_ACTIONS TO TAKE_
a: In the ON CONFLICT documentation excerpt, give every column that the CREATE TABLE statement defines, along with its declared type.
b: Retype the section of the ON CONFLICT documentation excerpt starting at "cr> CREATE TABLE" and ending at "CREATE OK, 1 row affected (... sec)".

_TEXT EXCERPT_

It's possible to refer to values which would be inserted if no duplicate-key
conflict occurred, by using the special ``excluded`` table. This table is
especially useful in multiple-row inserts, to refer to the current rows
values::

    cr> INSERT INTO uservisits (id, name, visits, last_visit) VALUES
    ... (
    ...     0,
    ...     'Ford',
    ...     2,
    ...     '2016-01-13'
    ... ),
    ... (
    ...     1,
    ...     'Trillian',
    ...     5,
    ...     '2016-01-15'
    ... ) ON CONFLICT (id) DO UPDATE SET
    ...     visits = visits + excluded.visits,
    ...     last_visit = excluded.last_visit;
    INSERT OK, 2 rows affected (... sec)

.. Hidden: refresh uservisits

    cr> REFRESH TABLE uservisits
    REFRESH OK, 1 row affected (... sec)

::

    cr> SELECT
    ...     name,
    ...     visits,
    ...     extract(year from last_visit) AS last_visit
    ... FROM uservisits ORDER BY name;
    +----------+--------+------------+
    | name     | visits | last_visit |
    +----------+--------+------------+
    | Ford     |      4 | 2016       |
    | Trillian |      8 | 2016       |
    +----------+--------+------------+
    SELECT 2 rows in set (... sec)

This can also be done when using a query instead of values::

    cr> CREATE TABLE uservisits2 (
    ...   id integer primary key,
    ...   name text,
    ...   visits integer,
    ...   last_visit timestamp with time zone
    ... ) CLUSTERED BY (id) INTO 2 SHARDS WITH (number_of_replicas = 0);
    CREATE OK, 1 row affected (... sec)

::

    cr> INSERT INTO uservisits2 (id, name, visits, last_visit)
    ... (
    ...     SELECT id, name, visits, last_visit
    ...     FROM uservisits
    ... );
    INSERT OK, 2 rows affected (... sec)

.. Hidden: refresh uservisits2

    cr> REFRESH TABLE uservisits2
    REFRESH OK, 1 row affected (... sec)

::

    cr> INSERT INTO uservisits2 (id, name, visits, last_visit)
    ... (
    ...     SELECT id, name, visits, last_visit
    ...     FROM uservisits
    ... ) ON CONFLICT (id) DO UPDATE SET
    ...     visits = visits + excluded.visits,
    ...     last_visit = excluded.last_visit;
    INSERT OK, 2 rows affected (... sec)

.. Hidden: refresh uservisits2

    cr> REFRESH TABLE uservisits2
    REFRESH OK, 1 row affected (... sec)

::

    cr> SELECT
    ...     name,
    ...     visits,
    ...     extract(year from last_visit) AS last_visit
    ... FROM uservisits ORDER BY name;
    +----------+--------+------------+
    | name     | visits | last_visit |
    +----------+--------+------------+
    | Ford     |      4 | 2016       |
    | Trillian |      8 | 2016       |
    +----------+--------+------------+
    SELECT 2 rows in set (... sec)

.. Hidden: drop previously created table

   cr> DROP TABLE uservisits2
    DROP OK, 1 row affected (... sec)

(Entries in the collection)
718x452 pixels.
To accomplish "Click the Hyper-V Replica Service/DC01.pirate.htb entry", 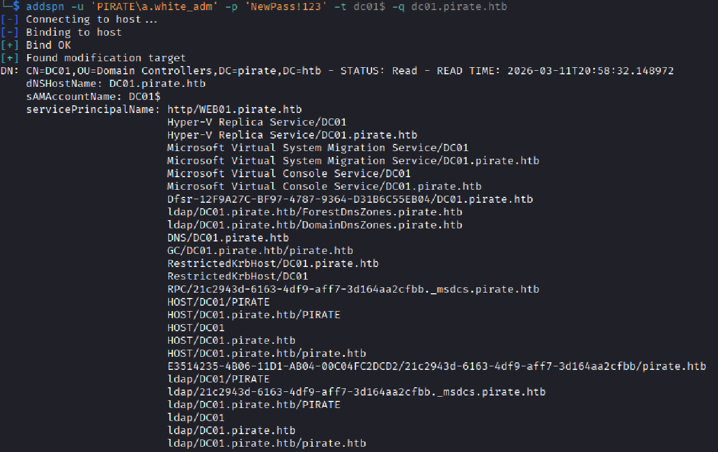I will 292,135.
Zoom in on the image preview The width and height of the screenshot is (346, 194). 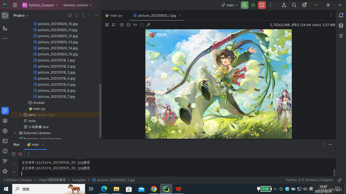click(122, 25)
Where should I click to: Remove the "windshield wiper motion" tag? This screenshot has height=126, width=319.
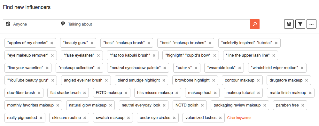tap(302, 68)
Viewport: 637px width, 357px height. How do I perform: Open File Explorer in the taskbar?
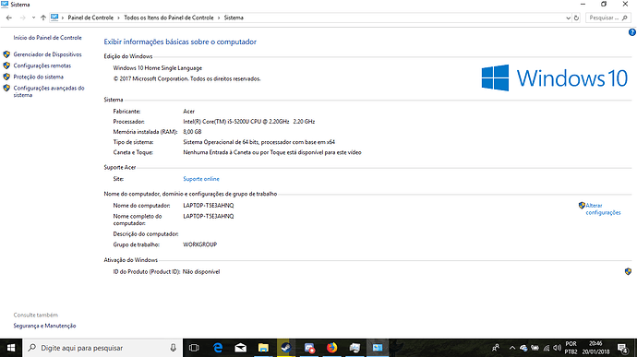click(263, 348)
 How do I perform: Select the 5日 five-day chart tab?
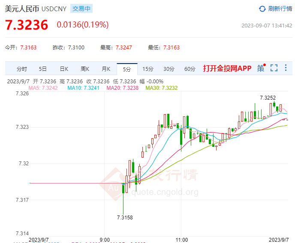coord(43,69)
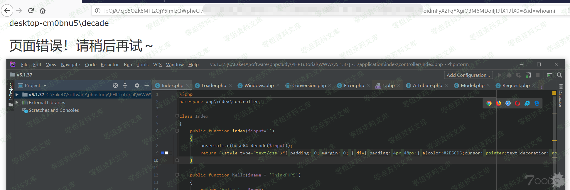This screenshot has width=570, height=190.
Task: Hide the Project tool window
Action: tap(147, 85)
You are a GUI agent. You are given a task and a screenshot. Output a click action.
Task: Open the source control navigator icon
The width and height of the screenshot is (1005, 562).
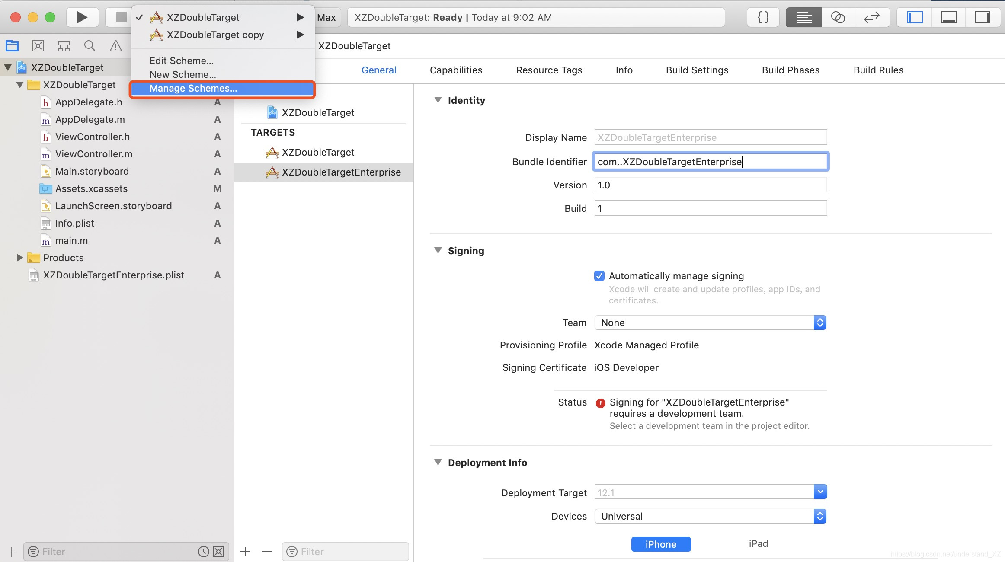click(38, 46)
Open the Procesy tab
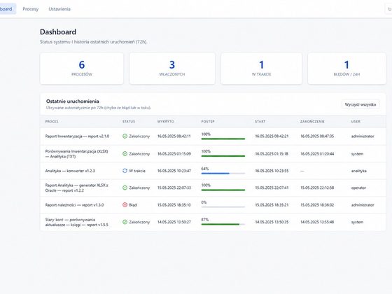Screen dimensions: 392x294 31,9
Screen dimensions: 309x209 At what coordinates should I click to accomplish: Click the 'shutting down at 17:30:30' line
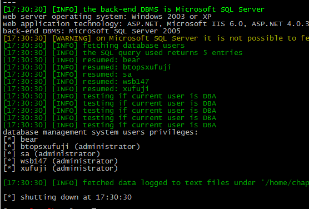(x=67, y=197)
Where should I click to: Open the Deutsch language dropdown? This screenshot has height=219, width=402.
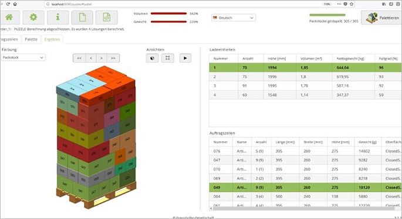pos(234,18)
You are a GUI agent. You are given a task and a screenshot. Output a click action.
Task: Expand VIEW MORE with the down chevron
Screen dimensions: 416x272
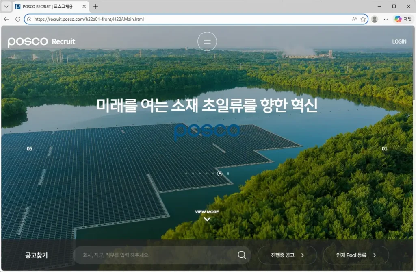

_PER-TASK OUTPUTS_
a:
- id: integer primary key
- name: text
- visits: integer
- last_visit: timestamp with time zone

b:
cr> CREATE TABLE uservisits2 (
    ...   id integer primary key,
    ...   name text,
    ...   visits integer,
    ...   last_visit timestamp with time zone
    ... ) CLUSTERED BY (id) INTO 2 SHARDS WITH (number_of_replicas = 0);
    CREATE OK, 1 row affected (... sec)